>> START LISTED ENTRIES
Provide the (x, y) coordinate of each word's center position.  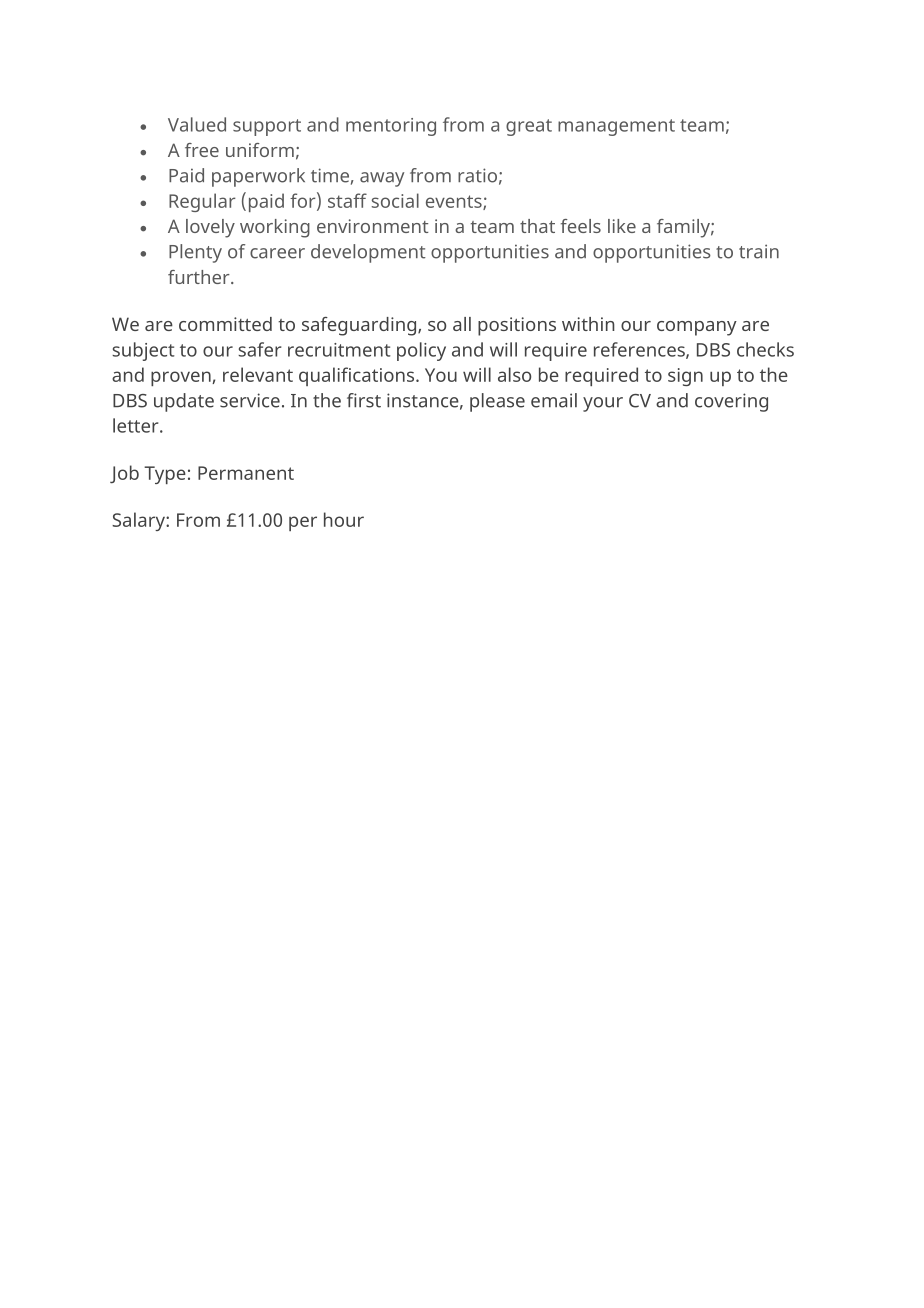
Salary (139, 521)
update (184, 402)
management (616, 127)
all (462, 324)
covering (731, 402)
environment (373, 226)
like (622, 226)
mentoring (391, 127)
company (697, 328)
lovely (210, 228)
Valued (197, 124)
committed (225, 324)
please (497, 402)
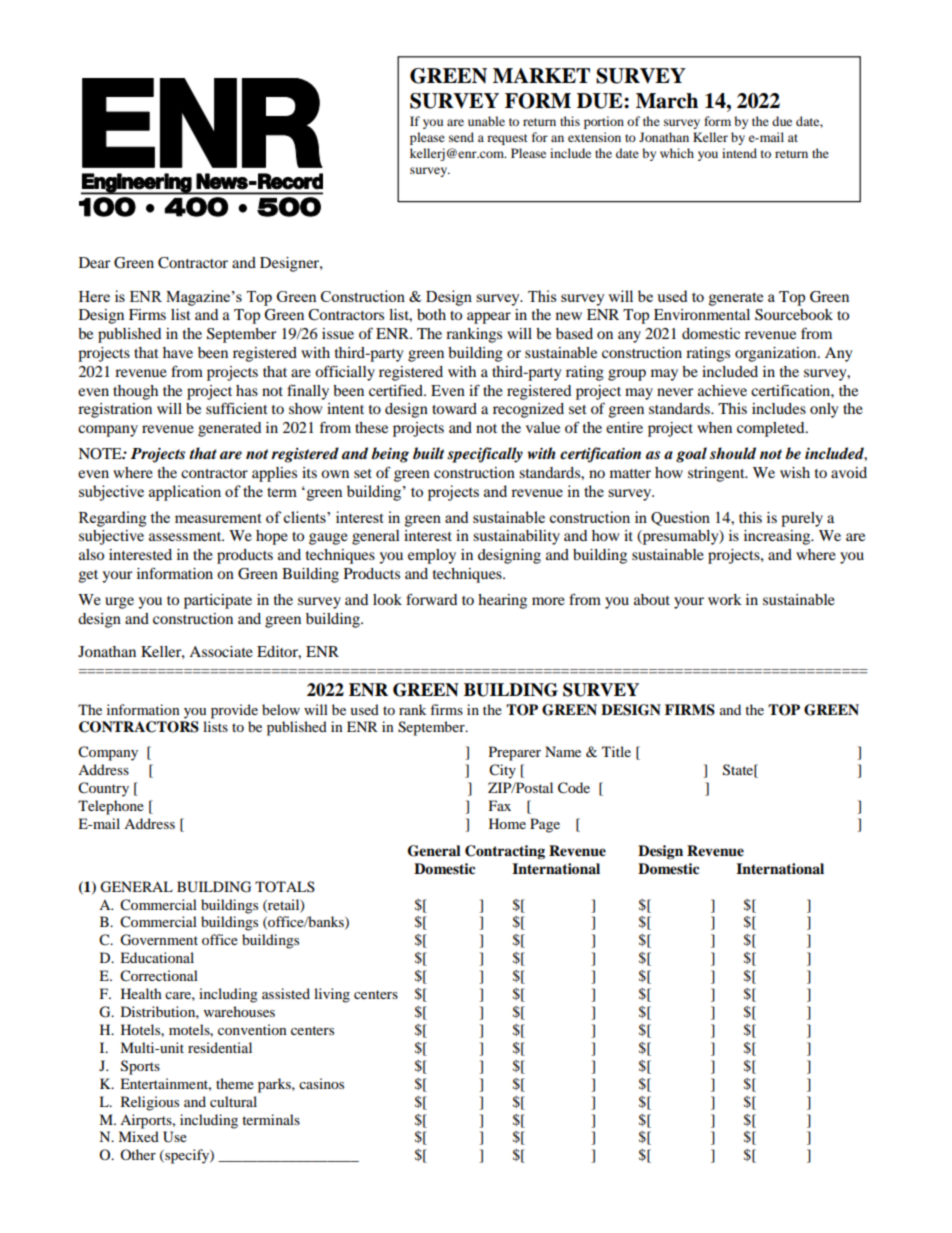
>> END LISTED ENTRIES
Repeat the rows from the line with "like (622, 226)" through the end of the rows, with that line included. Leave the pictures out.

- EXERCISE SOLUTION -
like (622, 226)
mentoring (391, 127)
company (697, 328)
lovely (210, 228)
Valued (197, 124)
committed (225, 324)
please (497, 402)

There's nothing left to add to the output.